For the first half of my 2010 talk with Panzner, I focused on the other shoes left to drop; commercial real estate, political backlash, and the threat of the massive bubble still being inflated in China. But even bears have their bright sides and Panzner is no different. So what do we have to look forward to this year? Oh crap, more doom and gloom; sorry, I got my interviews mixed up.

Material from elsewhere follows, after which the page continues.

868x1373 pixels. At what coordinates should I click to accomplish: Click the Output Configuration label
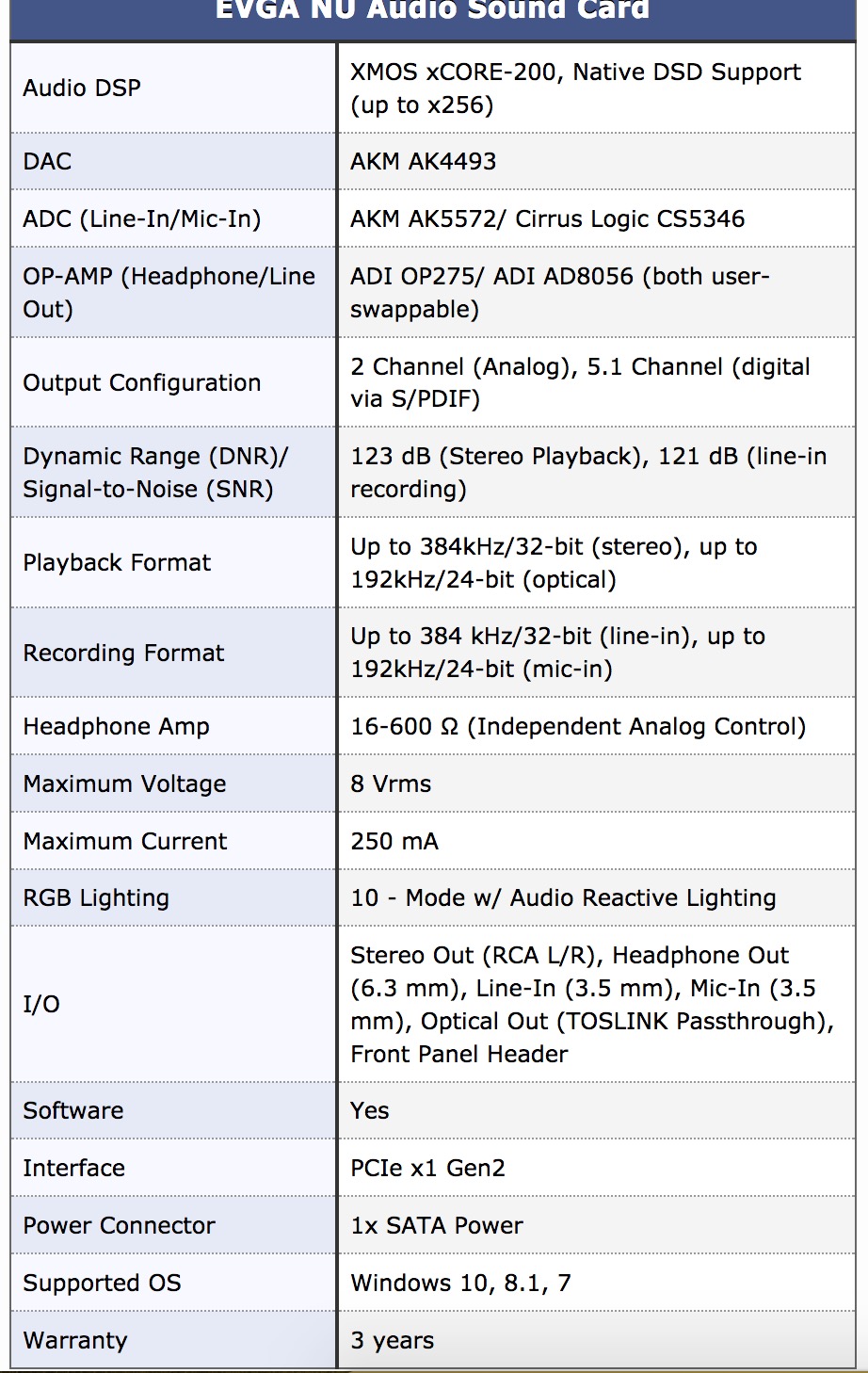[142, 383]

Panzner points to our leaders’ missteps throughout the crisis as a major factor that could place a damper on any hope of recovery. “Many of the problems and imbalances that helped about the crisis have gotten worse,” he says, “That means people have less in reserve than they did before, and many have not positioned themselves for a ‘new normal.’ That suggests the next leg down, economically speaking at least, could be much worse than what we’ve experienced so far.” If only we’d been prepared for the worst instead of coddled into believing everything is better, eh?

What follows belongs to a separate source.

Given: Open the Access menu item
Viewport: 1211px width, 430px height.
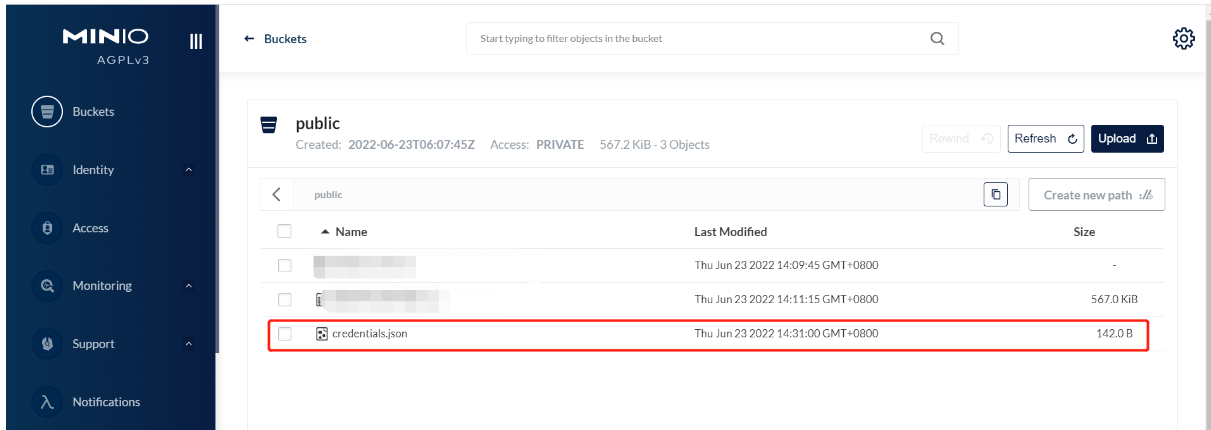Looking at the screenshot, I should pyautogui.click(x=90, y=229).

When asked to take a guess as to when the Fed would finally raise interest rates, Panzner gave an interesting answer. “In my view, the Fed is no longer in control – of the economy or its destiny. For the most part, market and other forces, not the FOMC, will determine what happens to interest rates in future.” So I guess it doesn’t matter when they’ll raise rates, markets are no longer listening. Or are they?

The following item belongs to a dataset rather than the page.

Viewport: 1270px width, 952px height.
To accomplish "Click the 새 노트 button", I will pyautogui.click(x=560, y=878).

A big picture sort of guy, Panzner identifies sociopolitical threats as another major concern this year, and with this being an election year (hello, Scott Brown anyone?), I’m willing to go on the record as agreeing wholeheartedly with him (shock). “Wait and see what happens to the social and political mood if and when the economy rolls over,” he says ominously.
Oh, believe me, JDA is waiting. And waiting. And waiting. Still no rollover but dammit, I’ll still be here twiddling my thumbs.
Hopefully I’ll get a chance to check in with Panzner again come summer to see where we are.
Editor’s Note: Want more JDA? You can see all of her posts for GC here, her blog here and stalk her on Twitter.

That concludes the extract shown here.